- Your objective -
Copy the lines of the listing verbatim, starting with the line that contains "Given: Click info" and continuing through the end of the listing. Leave the pictures out of your copy.

- Listed entries -

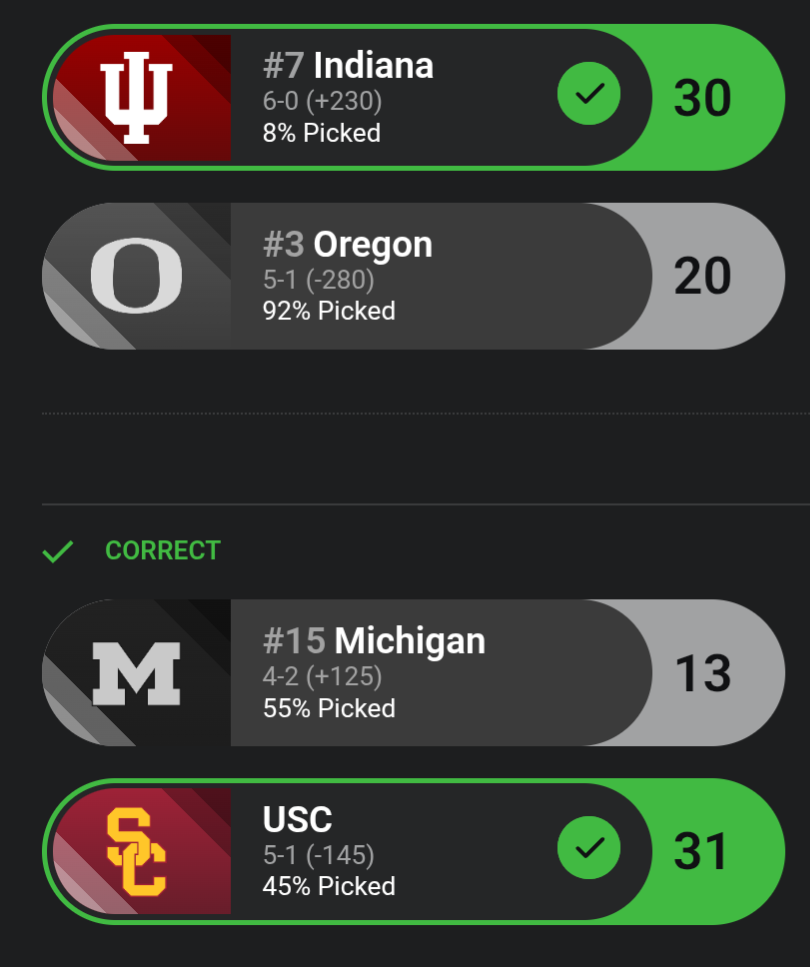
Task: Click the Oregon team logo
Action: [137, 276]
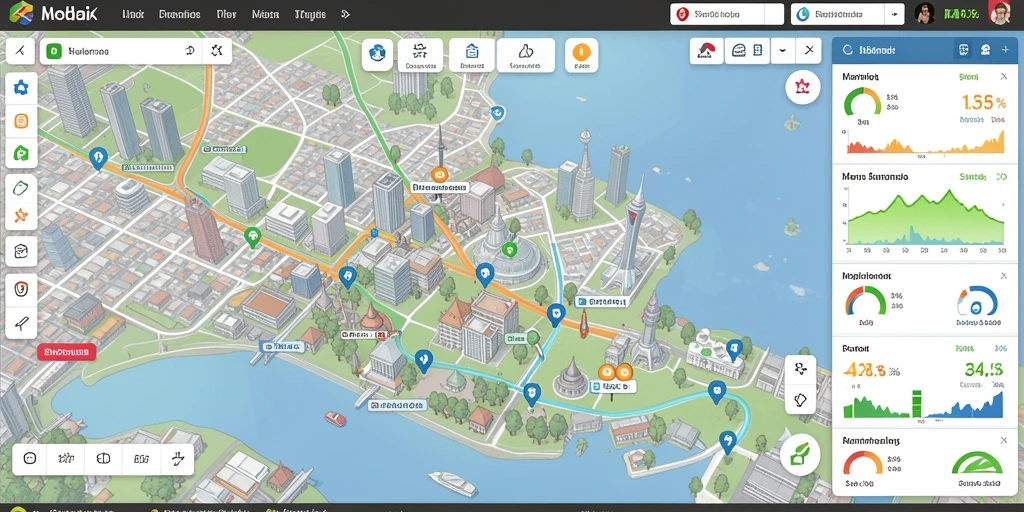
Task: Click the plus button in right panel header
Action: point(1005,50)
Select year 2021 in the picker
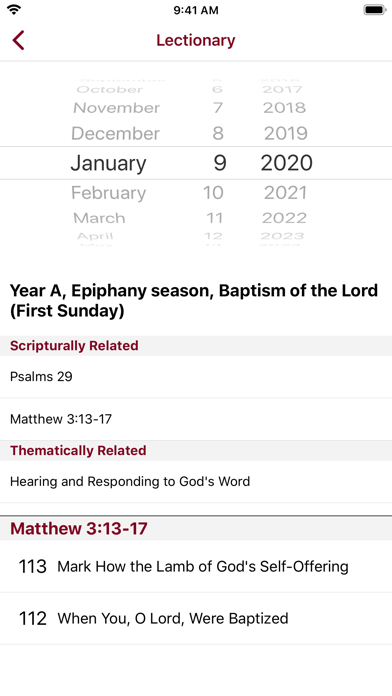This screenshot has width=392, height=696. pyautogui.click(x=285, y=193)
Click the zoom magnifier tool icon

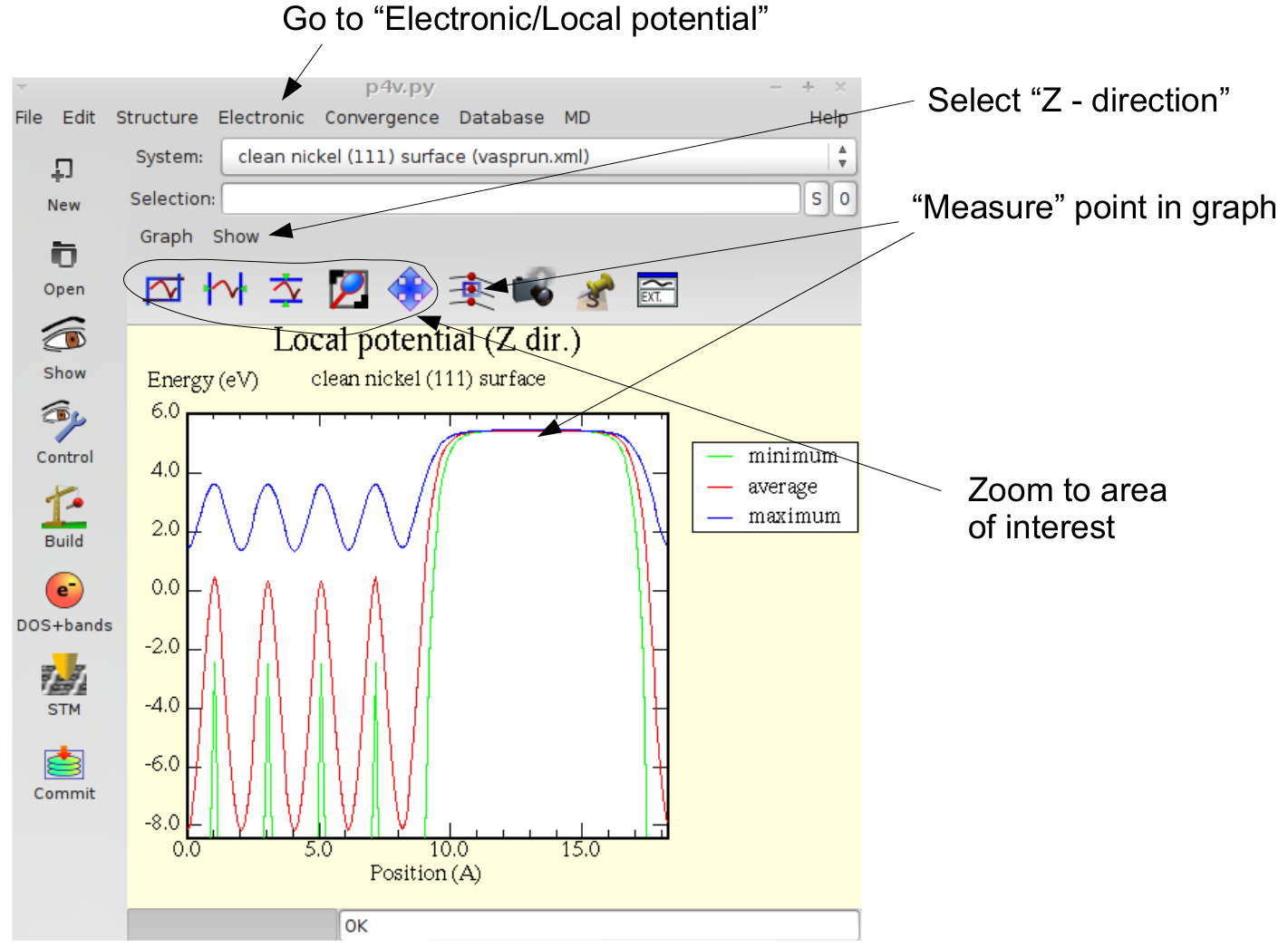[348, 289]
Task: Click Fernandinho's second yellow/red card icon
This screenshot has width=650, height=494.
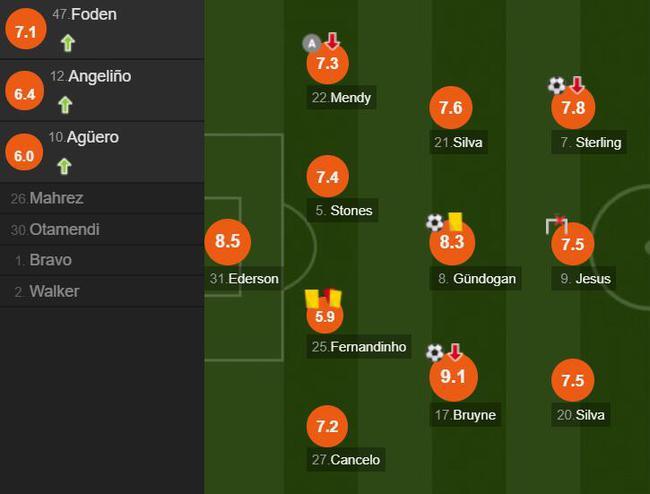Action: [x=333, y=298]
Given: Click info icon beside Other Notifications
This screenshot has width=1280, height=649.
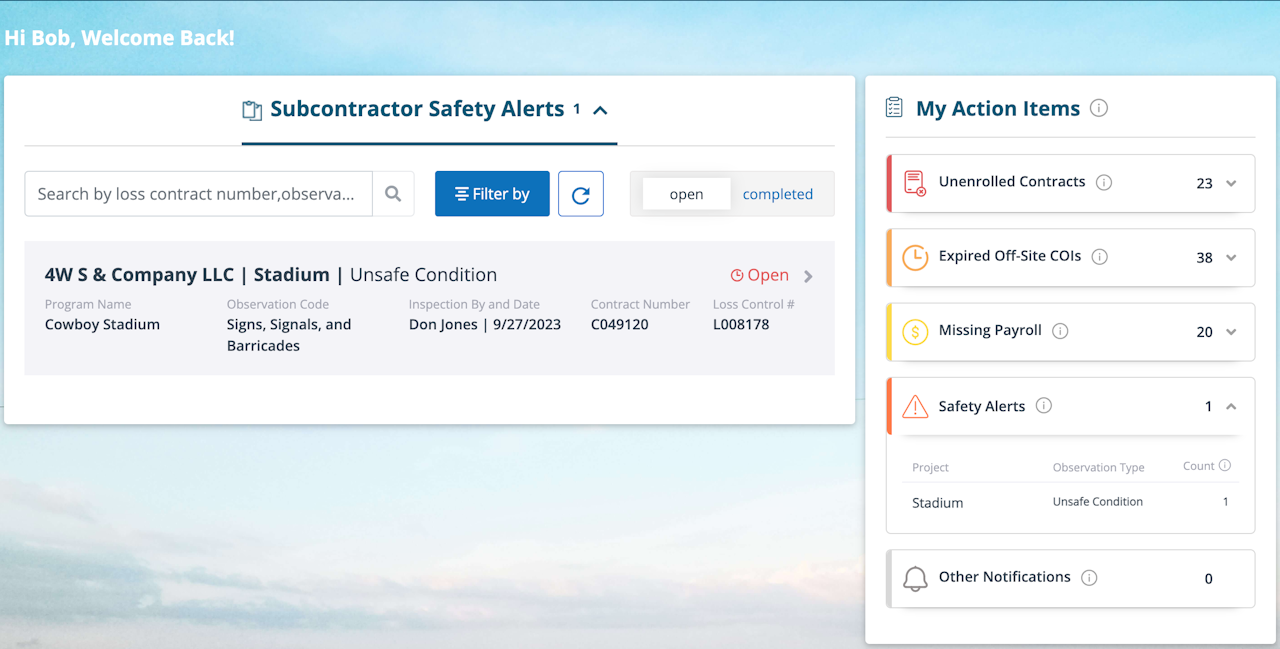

- Solution to the problem -
Given: Click info icon beside Other Notifications
This screenshot has width=1280, height=649.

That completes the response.